Example 3. ANOVA and Multivariate Analysis of Carotenoid Data

ANOVA revealed a significant individual as well as an interaction effect of variety and light treatments for all the assessed parameters (Table 1). Since the significant interaction effect denotes the differential response of the varieties to the light exposure treatments, i.e., G×E interaction, the mean comparison was conducted between treatments between varieties. Multivariate analysis of carotenoid data was performed to determine the variance and discriminant features between the light treatments in each variety using partial least squares-discriminant analysis (PLS-DA). The score plots between Component 1 and Component 2 of the three PLS-DA models are shown in (FIG. 4). Four clusters of PLS-DA models defined light treatments in each variety. The R² and Q² values were created using the “Leave one out” cross-validation method to evaluate the goodness of fit and prediction ability of three PLS-DA models. The first and second components of the score plot described around 90% variation in the different light groups for both models. Furthermore, the variable importance on projection (VIP) score plots was derived for the first component of each PLS-DA model (FIG. 4). The compounds responsible for clustering in two varieties were identified based on their VIP scores exceeding 1.0. The VIP score plots showed that total-cis-lycopene, all-trans-lycopene, 5-cis-lycopene, and 13-cis-lycopene consistently had VIP scores greater than 1.0. Among them, total-cis-lycopene, all-trans-lycopene, and 13-cis-lycopene were consistently higher under blue light treatment.

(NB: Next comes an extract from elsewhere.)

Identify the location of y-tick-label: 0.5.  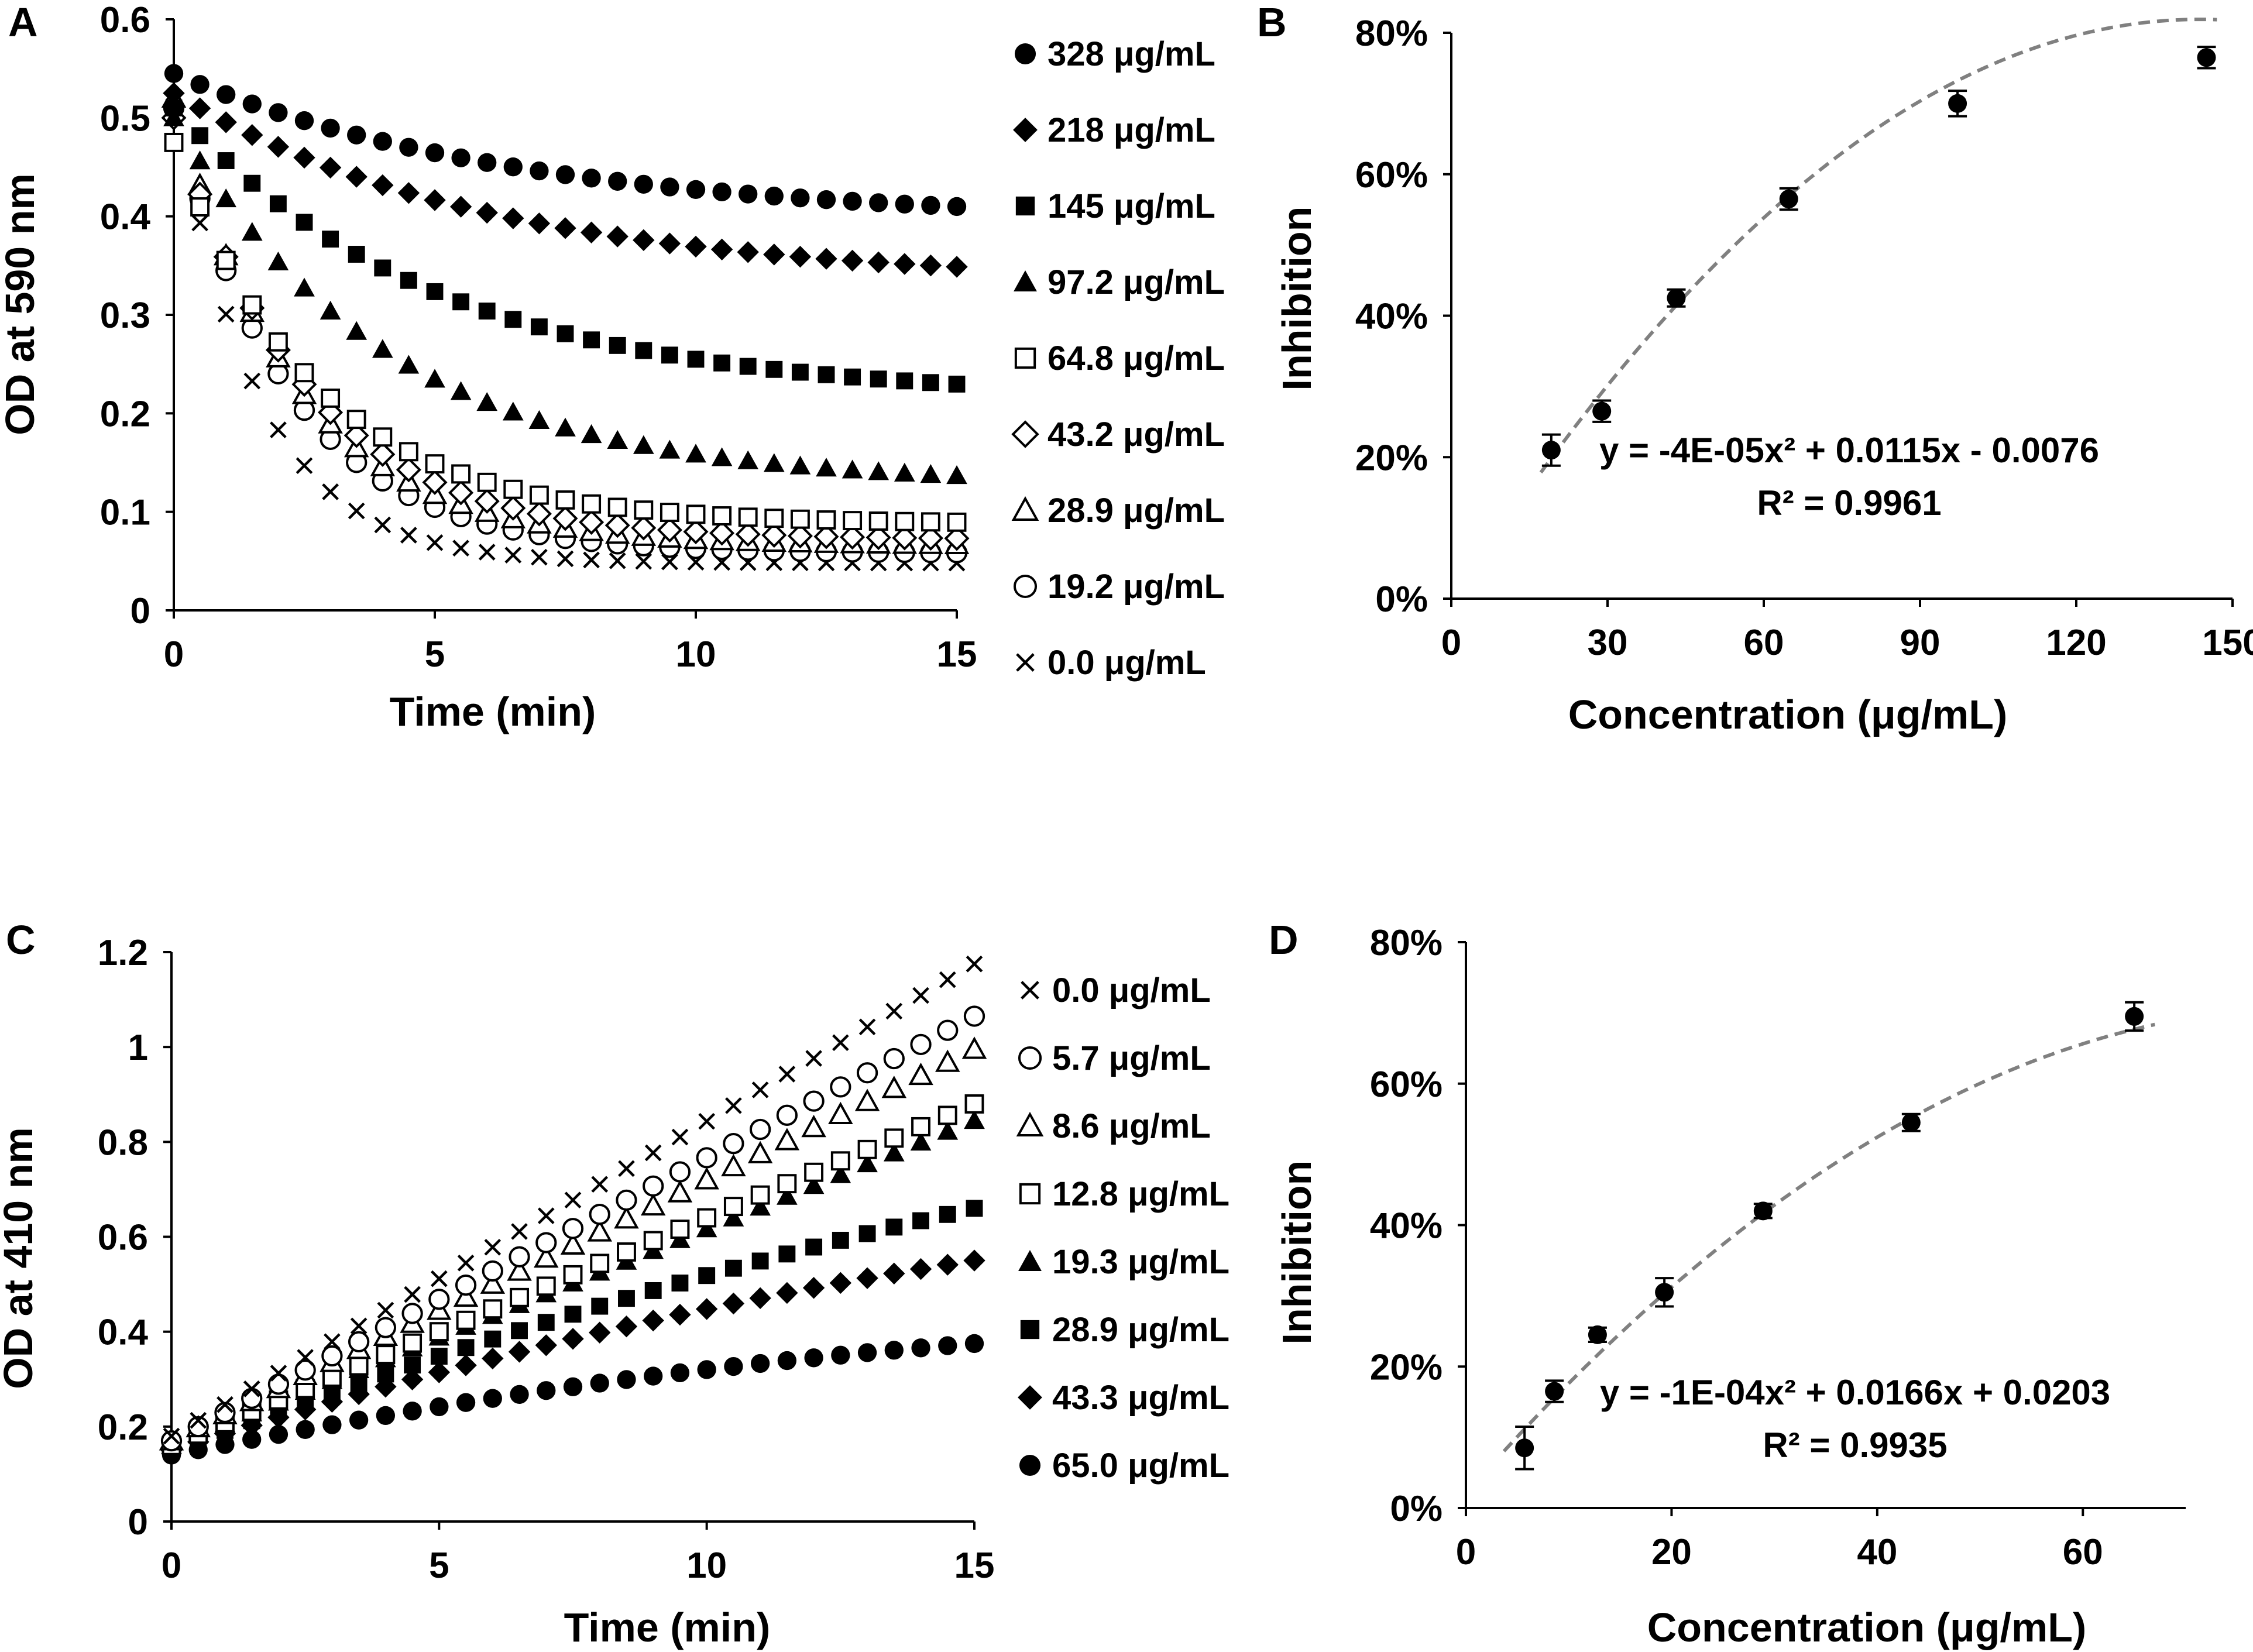
(125, 118).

A heat map was constructed using the pooled data from all varieties, which confirmed the results from each VIP score (FIG. 5). The concentration of trans- and cis-lycopene was higher than that of the control under all the lighting treatments, with the highest enhancement under the blue light treatment. UV-B enhanced β-carotene and lutein content, and the combination treatment showed a nullifying effect of each of the individual light treatments. It is important to note that the abundance of cis-lycopene in comparison to trans-lycopene also increased the most under blue light treatment.

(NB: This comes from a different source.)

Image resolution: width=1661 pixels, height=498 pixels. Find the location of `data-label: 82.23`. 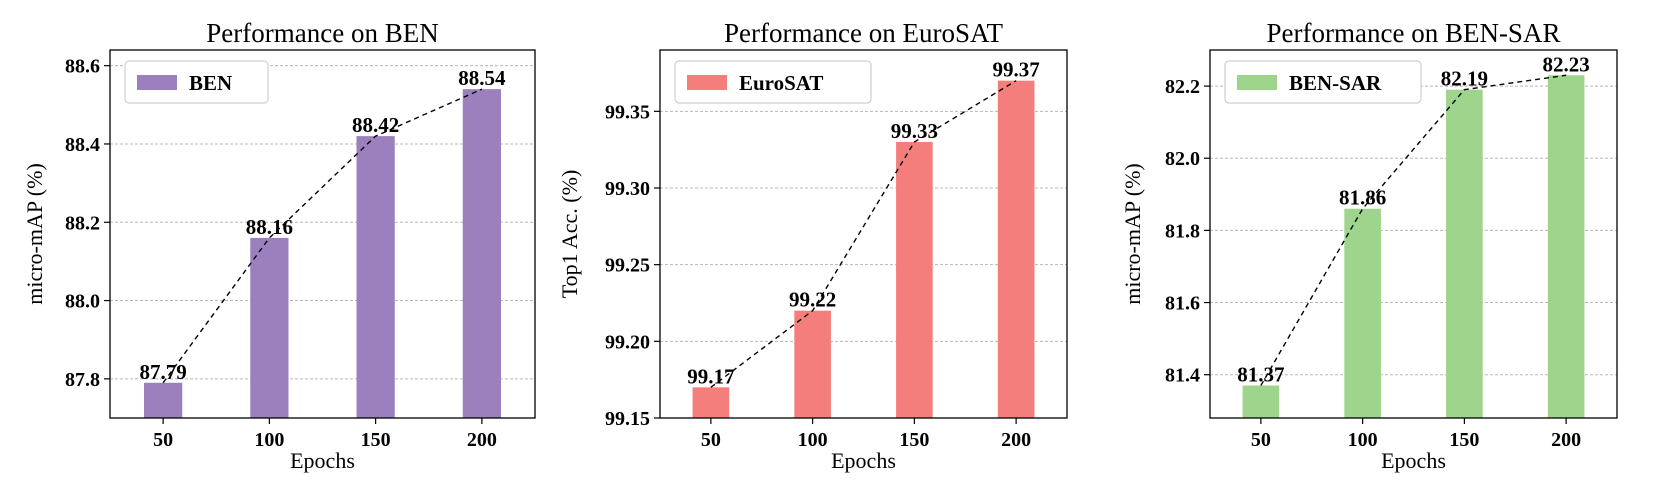

data-label: 82.23 is located at coordinates (1566, 64).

Example 4. Evaluation of Photoperiod, Intensity, and Duration of Exposure to Blue and UV-B Light

The results described herein demonstrate modulation of tomato fruit carotenoids under supplemental blue and UV-B lighting. Light treatment experiments analogous to those described in Examples 1-3 will be carried out under a range of environmental conditions, including but not limited to varying photoperiod (e.g. about 12 hr to about 16 hr), temperature (e.g. about 25° C. to about 30° C.), light intensity (e.g. about 5 μmoles·m⁻²·s⁻¹ to about 240 μmoles·m⁻²·s⁻¹), blue light and UV-B light duration (e.g. about 4 hr to about 8 hr in order to enhance the nutritional quality of crops in controlled environments. Based on the exemplary results described herein, supplemental lighting treatment can significantly influence the overall levels of carotenoids, including cis- and trans-lycopene, as well as beta-carotene. Further experiments will focus on the mechanism involved in the physiological upregulation of carotenoid biosynthesis under UV-B and blue light conditioning. For example, this will include mapping the induced signal transduction pathways and identifying associated markers.

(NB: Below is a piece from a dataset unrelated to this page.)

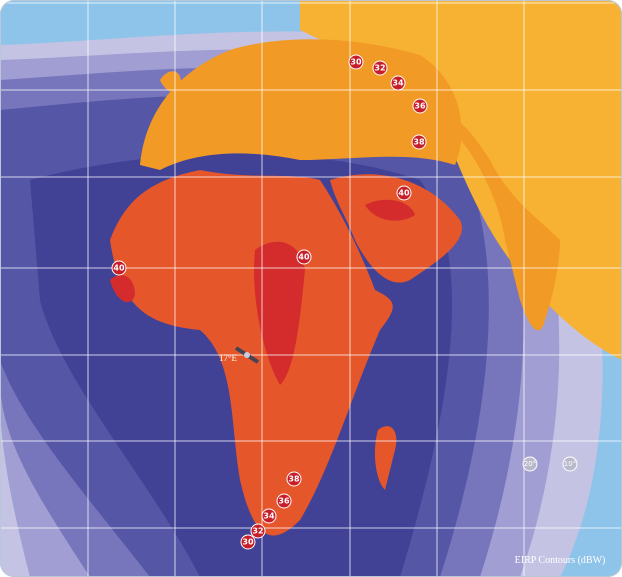 This screenshot has width=622, height=577. I want to click on longitude-label: 20°, so click(530, 464).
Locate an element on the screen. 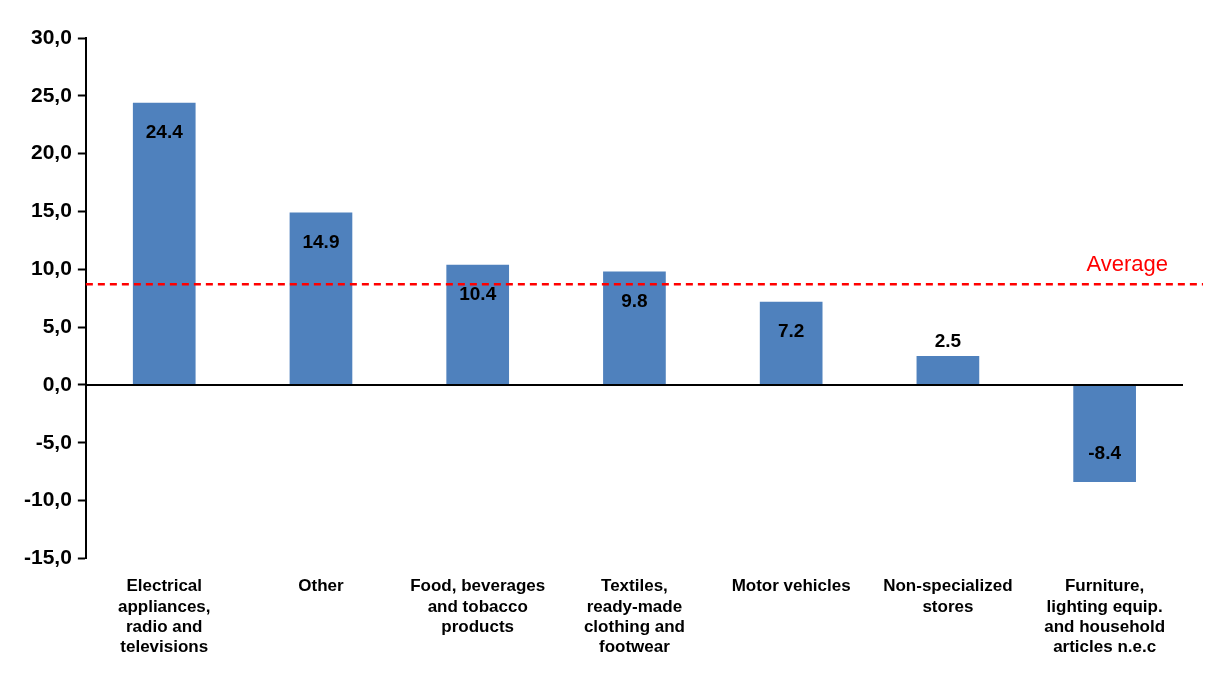 Image resolution: width=1214 pixels, height=693 pixels. data-label: 9.8 is located at coordinates (634, 300).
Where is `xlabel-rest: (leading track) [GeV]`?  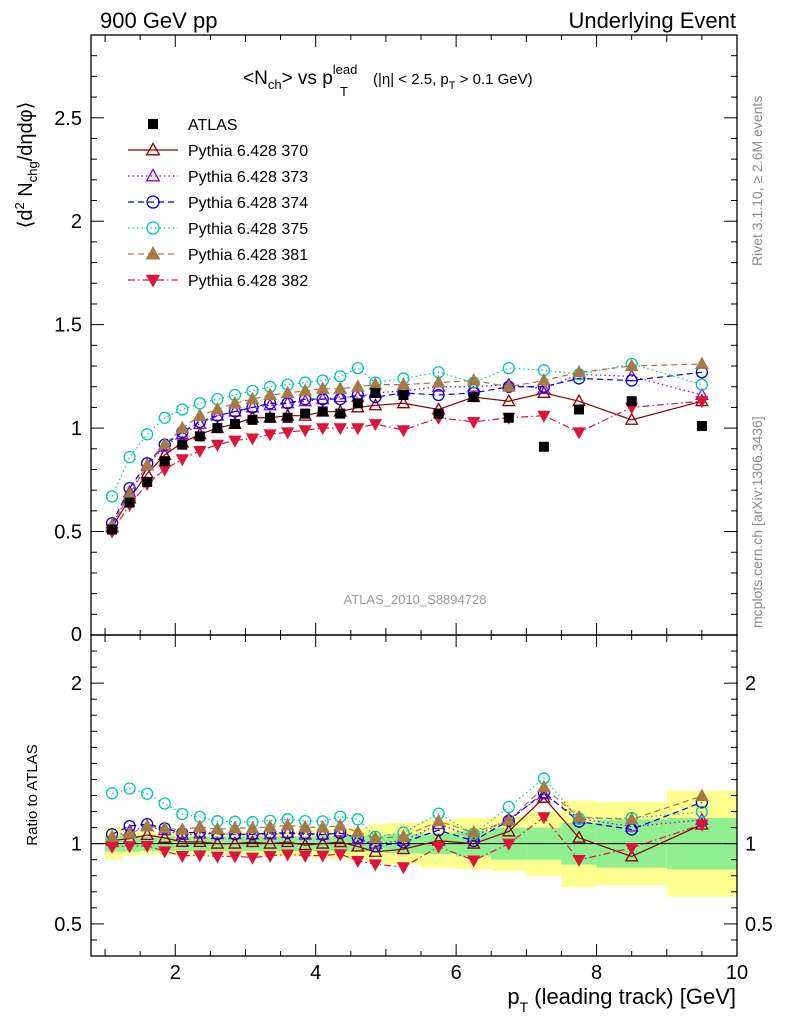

All of the materials and methods disclosed and claimed herein can be made and used without undue experimentation as instructed by the above disclosure. Although the materials and methods of this invention have been described in terms of preferred embodiments and illustrative examples, it will be apparent to those of skill in the art that variations can be applied to the materials and methods described herein without departing from the concept, spirit, and scope of the invention. All such similar substitutes and modifications apparent to those skilled in the art are deemed to be within the spirit, scope and concept of the invention as defined by the appended claims.